▸ What you need to do: Copy the material below exactly as it appears, line for line.

___ Source data

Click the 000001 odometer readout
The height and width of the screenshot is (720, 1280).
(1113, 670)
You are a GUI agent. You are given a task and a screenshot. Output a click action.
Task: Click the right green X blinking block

______

▸ Answer in full:
Click the 000001 odometer readout
The height and width of the screenshot is (720, 1280).
(1113, 670)
You are a GUI agent. You are given a task and a screenshot. Output a click action.
Task: Click the right green X blinking block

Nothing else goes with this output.